Format the entries below as a numbered list, from the first line through the line containing "(x=34, y=8)" inclusive, and leave out blank lines.

--- --- ---

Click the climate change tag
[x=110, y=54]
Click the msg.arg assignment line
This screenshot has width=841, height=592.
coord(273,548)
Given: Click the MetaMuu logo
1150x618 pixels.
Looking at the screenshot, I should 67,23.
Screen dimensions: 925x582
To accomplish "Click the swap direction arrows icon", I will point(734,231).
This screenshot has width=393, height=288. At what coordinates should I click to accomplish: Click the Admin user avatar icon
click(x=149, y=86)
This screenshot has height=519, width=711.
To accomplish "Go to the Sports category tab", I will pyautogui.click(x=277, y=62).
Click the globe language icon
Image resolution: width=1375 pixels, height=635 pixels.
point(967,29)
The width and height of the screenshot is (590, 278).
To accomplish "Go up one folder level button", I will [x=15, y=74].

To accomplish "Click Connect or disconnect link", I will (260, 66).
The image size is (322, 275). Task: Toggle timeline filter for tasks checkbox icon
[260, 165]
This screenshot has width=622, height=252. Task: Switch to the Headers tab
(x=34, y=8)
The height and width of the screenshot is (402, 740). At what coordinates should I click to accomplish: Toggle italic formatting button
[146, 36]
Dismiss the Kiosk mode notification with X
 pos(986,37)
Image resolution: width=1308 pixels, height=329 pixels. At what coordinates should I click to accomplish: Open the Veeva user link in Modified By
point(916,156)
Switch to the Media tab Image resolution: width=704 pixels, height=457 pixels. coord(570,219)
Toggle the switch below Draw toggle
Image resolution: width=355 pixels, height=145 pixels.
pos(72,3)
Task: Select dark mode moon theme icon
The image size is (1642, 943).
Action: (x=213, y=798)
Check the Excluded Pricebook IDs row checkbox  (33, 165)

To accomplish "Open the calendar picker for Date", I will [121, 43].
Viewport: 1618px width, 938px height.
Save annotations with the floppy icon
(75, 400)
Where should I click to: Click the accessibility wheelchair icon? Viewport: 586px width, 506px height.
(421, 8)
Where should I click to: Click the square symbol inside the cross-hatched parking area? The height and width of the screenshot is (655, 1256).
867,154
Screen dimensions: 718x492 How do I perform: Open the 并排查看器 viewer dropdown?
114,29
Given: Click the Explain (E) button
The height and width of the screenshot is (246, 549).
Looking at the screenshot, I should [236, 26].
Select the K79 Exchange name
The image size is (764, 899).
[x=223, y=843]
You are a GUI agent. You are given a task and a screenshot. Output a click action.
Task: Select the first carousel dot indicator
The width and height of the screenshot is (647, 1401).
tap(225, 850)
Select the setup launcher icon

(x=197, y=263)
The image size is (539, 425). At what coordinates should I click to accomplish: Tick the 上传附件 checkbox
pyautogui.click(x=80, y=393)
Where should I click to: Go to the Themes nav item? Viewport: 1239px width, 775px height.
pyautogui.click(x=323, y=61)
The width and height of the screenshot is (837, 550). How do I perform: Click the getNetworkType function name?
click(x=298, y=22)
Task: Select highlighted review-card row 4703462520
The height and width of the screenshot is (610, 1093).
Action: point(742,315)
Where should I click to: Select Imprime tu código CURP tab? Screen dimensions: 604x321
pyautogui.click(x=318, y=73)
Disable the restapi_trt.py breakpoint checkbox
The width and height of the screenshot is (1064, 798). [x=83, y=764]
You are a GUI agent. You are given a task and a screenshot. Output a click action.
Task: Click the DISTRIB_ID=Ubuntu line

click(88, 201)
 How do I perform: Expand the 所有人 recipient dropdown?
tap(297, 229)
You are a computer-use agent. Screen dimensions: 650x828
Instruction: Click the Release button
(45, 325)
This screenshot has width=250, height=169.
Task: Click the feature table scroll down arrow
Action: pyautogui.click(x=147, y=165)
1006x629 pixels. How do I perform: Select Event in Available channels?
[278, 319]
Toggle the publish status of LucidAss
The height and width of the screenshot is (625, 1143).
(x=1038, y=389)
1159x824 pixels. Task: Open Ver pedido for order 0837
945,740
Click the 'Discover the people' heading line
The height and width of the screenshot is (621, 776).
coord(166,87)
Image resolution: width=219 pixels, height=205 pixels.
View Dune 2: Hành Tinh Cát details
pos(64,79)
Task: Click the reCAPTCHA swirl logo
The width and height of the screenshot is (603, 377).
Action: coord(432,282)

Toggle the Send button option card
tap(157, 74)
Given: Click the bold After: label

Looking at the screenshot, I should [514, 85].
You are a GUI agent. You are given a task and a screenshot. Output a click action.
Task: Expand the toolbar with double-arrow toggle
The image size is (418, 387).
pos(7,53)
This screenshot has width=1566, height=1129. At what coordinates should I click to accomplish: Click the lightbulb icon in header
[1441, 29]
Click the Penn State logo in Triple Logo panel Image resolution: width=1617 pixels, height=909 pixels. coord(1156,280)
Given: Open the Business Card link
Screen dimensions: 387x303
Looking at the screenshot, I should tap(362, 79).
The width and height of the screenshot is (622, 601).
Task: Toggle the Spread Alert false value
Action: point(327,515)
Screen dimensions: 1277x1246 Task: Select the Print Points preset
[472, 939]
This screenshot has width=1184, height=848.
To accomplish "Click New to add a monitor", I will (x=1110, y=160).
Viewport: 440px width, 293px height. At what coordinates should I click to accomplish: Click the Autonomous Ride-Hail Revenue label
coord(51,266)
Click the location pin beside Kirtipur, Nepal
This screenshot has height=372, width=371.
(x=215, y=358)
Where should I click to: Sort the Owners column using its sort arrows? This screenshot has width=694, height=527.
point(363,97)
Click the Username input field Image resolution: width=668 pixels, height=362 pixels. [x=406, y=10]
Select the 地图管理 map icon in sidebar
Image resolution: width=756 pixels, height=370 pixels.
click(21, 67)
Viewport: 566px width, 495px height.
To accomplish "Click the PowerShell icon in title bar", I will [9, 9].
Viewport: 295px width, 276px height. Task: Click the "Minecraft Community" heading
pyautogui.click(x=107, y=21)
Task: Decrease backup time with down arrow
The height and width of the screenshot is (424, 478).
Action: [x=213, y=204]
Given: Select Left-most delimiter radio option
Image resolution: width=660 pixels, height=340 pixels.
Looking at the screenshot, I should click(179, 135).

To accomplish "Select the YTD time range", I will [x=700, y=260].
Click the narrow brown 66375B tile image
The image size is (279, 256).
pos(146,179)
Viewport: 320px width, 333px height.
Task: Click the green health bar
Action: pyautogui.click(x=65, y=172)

--- --- ---

> **TASK RESULT**:
1. Click the climate change tag
2. [x=110, y=54]
3. Click the msg.arg assignment line
4. This screenshot has width=841, height=592.
5. coord(273,548)
6. Given: Click the MetaMuu logo
7. 1150x618 pixels.
8. Looking at the screenshot, I should 67,23.
9. Screen dimensions: 925x582
10. To accomplish "Click the swap direction arrows icon", I will point(734,231).
11. This screenshot has width=393, height=288. At what coordinates should I click to accomplish: Click the Admin user avatar icon
12. click(x=149, y=86)
13. This screenshot has height=519, width=711.
14. To accomplish "Go to the Sports category tab", I will pyautogui.click(x=277, y=62).
15. Click the globe language icon
16. Image resolution: width=1375 pixels, height=635 pixels.
17. point(967,29)
18. The width and height of the screenshot is (590, 278).
19. To accomplish "Go up one folder level button", I will [x=15, y=74].
20. To accomplish "Click Connect or disconnect link", I will (260, 66).
21. The image size is (322, 275). Task: Toggle timeline filter for tasks checkbox icon
22. [260, 165]
23. This screenshot has width=622, height=252. Task: Switch to the Headers tab
24. (x=34, y=8)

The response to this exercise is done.